__Brief__:
Write out each entry below exactly. Do not include the images.
---- Material to process
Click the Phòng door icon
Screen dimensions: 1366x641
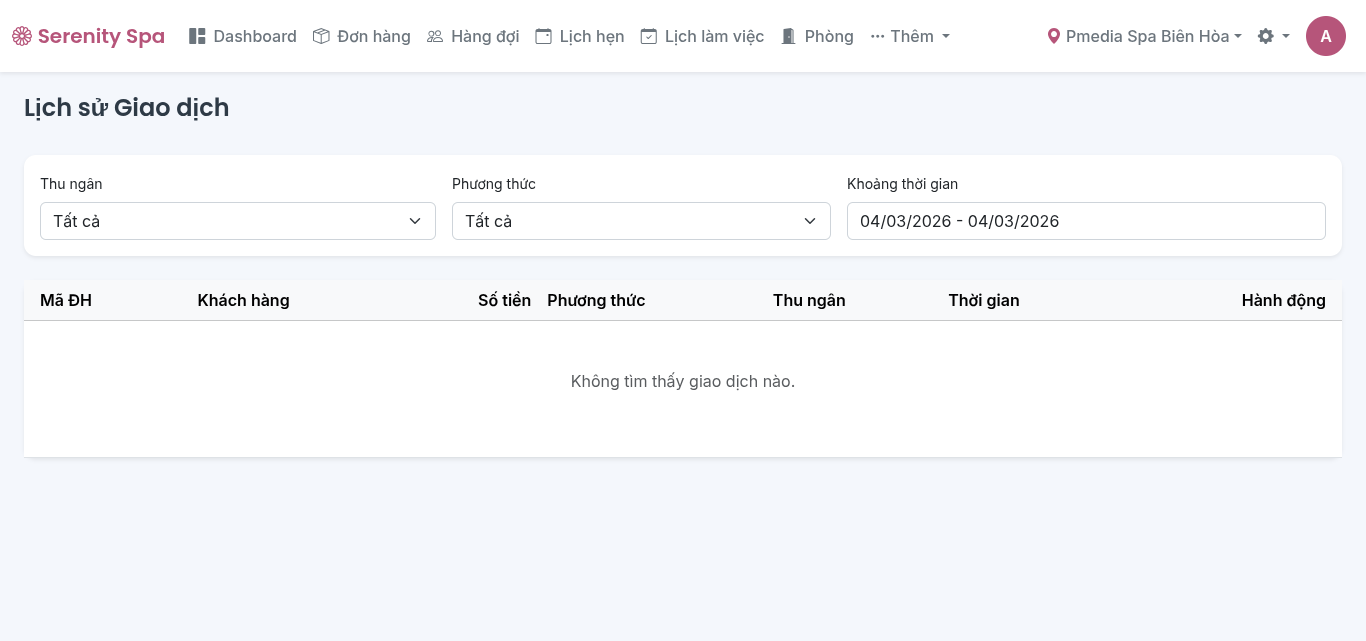click(x=789, y=36)
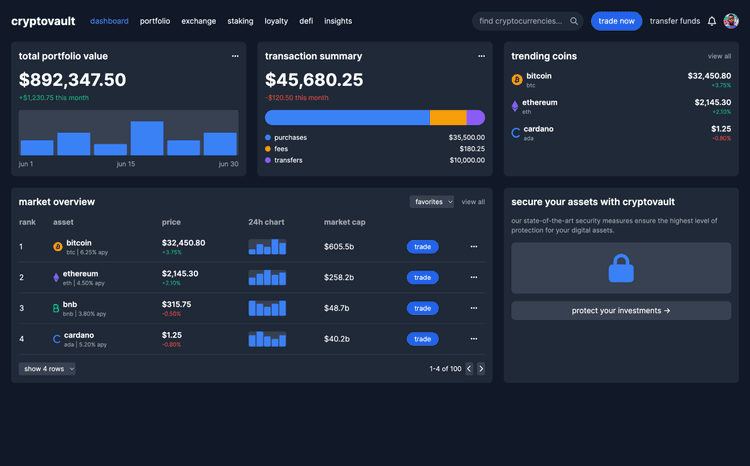750x466 pixels.
Task: Expand the favorites filter dropdown
Action: pyautogui.click(x=432, y=202)
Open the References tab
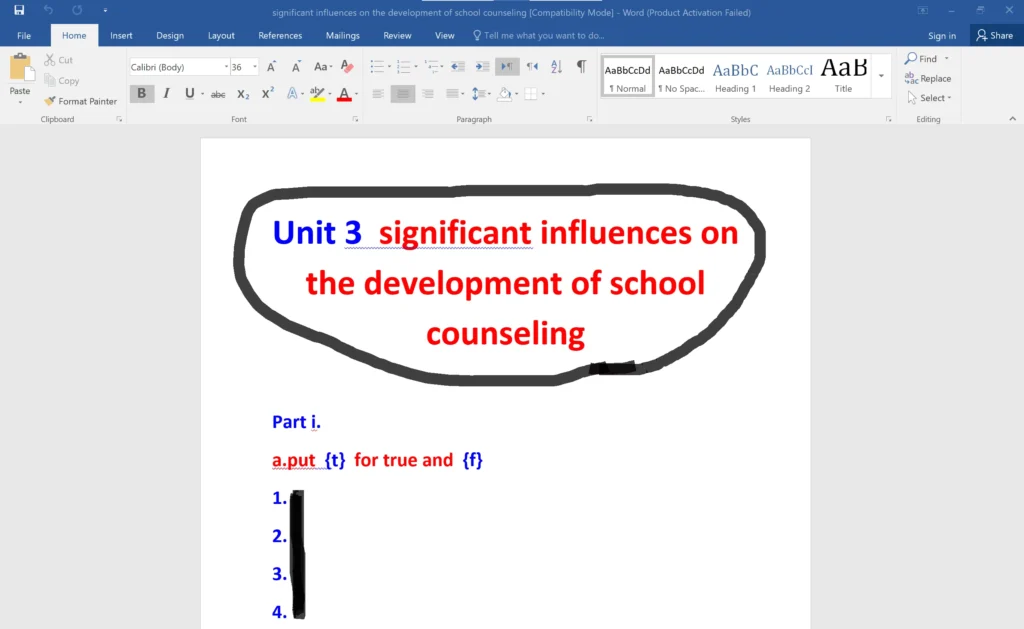 pos(279,35)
--------
__Final answer__:
Click the Phòng door icon
Screen dimensions: 1366x641
click(x=789, y=36)
750x466 pixels.
Task: Expand the favorites filter dropdown
Action: pyautogui.click(x=432, y=202)
Open the References tab
 pos(279,35)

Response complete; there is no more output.